Former president of Travel Agents Federation of India (TAFI) Ajay Prakash said the new GST rate has come at a time when the Indian aviation market is going through a “very sensitive phase”.
“Increasing the GST for upper class fliers directly means airfares for all the three classes will shoot up,” he said. “While the government claims to promote Indian aviation by bringing in big aircraft, etc., levying higher GST is only going to discourage individual fliers to book on non-economy classes.”
Jitin Makkar, senior vice president and group head of corporate sector ratings in ICRA Limited, noted the additional levy will be passed on to the consumers.
An airline insider requesting anonymity said that the increase is no revolution but it is enough to make airlines rethink budgets and booking strategies. “Let alone the Air India crash (June 12 disaster that claimed 260 lives) that shook passenger confidence, Indian airlines are facing major troubles due to the ongoing Pakistan airspace closure leading to more flying time and increased airfares. At such a time, it was needed that the sector be allowed to remain untouched,” the official said.
A former airline official echoed similar views, saying, “India has only two major airlines now –– while one is trying to regain passenger trust while facing a loss of ₹5,000 crore due to Pakistan closing its airspace, the other (IndiGo) has just entered into the segment and launched its business product.”

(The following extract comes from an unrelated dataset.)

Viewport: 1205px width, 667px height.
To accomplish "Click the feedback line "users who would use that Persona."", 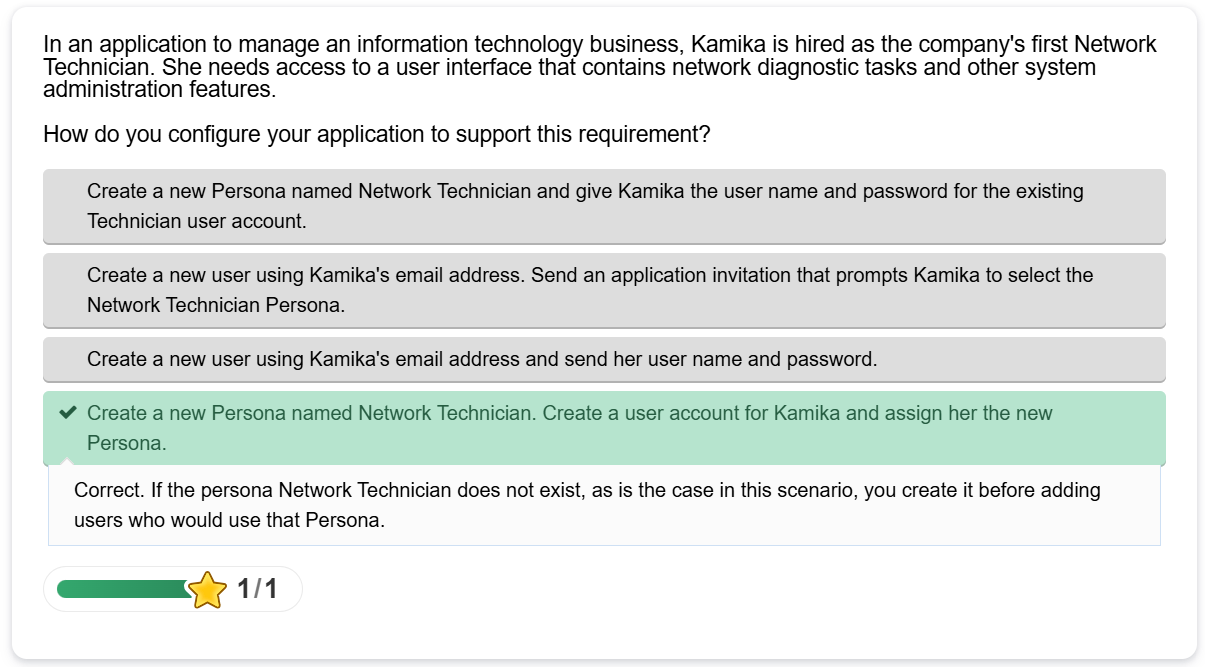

Sheldon Hee, regional vice president, Asia Pacific, International Air Transport Association (IATA) termed the move “disappointing”. IATA is a global trade association of airlines, representing around 300 airlines or about 80% of worldwide air traffic and acts as a global voice of the airlines.
“In many ways, India has been an amazing aviation story with its impressive growth, record aircraft orders, and world class infrastructure. Aviation has tremendous potential to contribute to India’s economic growth, both directly as Indian airlines grow, and indirectly through increased connectivity for travellers and businesses alike. It is, therefore, disappointing to hear of a decision to increase the GST on non-economy travel with no clear justification,” Hee said.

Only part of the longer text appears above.